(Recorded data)
>> START
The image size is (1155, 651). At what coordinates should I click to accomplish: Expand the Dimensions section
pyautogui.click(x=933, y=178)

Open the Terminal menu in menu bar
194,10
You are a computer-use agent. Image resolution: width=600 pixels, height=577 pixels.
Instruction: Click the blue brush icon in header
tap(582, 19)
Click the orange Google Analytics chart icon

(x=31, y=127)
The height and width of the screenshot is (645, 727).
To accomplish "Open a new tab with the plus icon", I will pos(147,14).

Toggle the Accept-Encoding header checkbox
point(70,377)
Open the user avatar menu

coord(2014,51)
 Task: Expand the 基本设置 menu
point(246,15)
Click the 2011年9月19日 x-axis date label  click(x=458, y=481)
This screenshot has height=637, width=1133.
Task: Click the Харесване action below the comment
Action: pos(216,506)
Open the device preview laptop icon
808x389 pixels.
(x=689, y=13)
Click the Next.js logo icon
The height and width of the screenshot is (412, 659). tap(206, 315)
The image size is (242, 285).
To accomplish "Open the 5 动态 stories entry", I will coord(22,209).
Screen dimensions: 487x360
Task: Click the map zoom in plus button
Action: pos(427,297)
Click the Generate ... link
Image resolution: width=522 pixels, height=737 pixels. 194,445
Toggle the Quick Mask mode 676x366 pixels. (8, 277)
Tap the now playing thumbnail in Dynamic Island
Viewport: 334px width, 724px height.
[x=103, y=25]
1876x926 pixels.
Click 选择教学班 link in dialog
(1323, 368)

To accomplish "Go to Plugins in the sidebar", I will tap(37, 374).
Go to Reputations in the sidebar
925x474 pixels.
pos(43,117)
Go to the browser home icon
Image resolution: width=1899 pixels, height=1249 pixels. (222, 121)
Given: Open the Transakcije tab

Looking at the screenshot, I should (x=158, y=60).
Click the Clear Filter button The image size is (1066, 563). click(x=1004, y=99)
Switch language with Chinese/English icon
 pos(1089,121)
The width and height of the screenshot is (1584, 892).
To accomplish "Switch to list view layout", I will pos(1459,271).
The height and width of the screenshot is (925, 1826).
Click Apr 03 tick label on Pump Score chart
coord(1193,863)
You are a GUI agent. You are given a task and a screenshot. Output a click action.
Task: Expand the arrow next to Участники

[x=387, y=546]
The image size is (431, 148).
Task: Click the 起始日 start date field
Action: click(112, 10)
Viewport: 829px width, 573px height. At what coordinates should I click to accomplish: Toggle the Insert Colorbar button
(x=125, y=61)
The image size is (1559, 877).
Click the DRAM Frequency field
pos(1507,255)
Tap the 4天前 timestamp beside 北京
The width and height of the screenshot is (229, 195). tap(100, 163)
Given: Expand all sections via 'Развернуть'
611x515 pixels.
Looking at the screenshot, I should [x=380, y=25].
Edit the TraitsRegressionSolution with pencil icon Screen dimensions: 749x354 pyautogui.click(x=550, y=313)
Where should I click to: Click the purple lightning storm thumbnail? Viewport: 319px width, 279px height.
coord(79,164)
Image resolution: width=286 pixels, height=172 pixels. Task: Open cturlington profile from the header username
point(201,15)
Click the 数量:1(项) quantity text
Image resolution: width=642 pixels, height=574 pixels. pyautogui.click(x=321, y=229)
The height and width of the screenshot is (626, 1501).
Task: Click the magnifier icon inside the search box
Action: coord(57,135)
>> END
| WHAT IS REQUIRED |
Reproduce the rows above verbatim, from the start of the rows through the line containing "(x=689, y=13)".

| RESPONSE TO THE EXERCISE |
The image size is (1155, 651). At what coordinates should I click to accomplish: Expand the Dimensions section
pyautogui.click(x=933, y=178)

Open the Terminal menu in menu bar
194,10
You are a computer-use agent. Image resolution: width=600 pixels, height=577 pixels.
Instruction: Click the blue brush icon in header
tap(582, 19)
Click the orange Google Analytics chart icon

(x=31, y=127)
The height and width of the screenshot is (645, 727).
To accomplish "Open a new tab with the plus icon", I will pos(147,14).

Toggle the Accept-Encoding header checkbox
point(70,377)
Open the user avatar menu

coord(2014,51)
 Task: Expand the 基本设置 menu
point(246,15)
Click the 2011年9月19日 x-axis date label  click(x=458, y=481)
This screenshot has height=637, width=1133.
Task: Click the Харесване action below the comment
Action: pos(216,506)
Open the device preview laptop icon
808x389 pixels.
(x=689, y=13)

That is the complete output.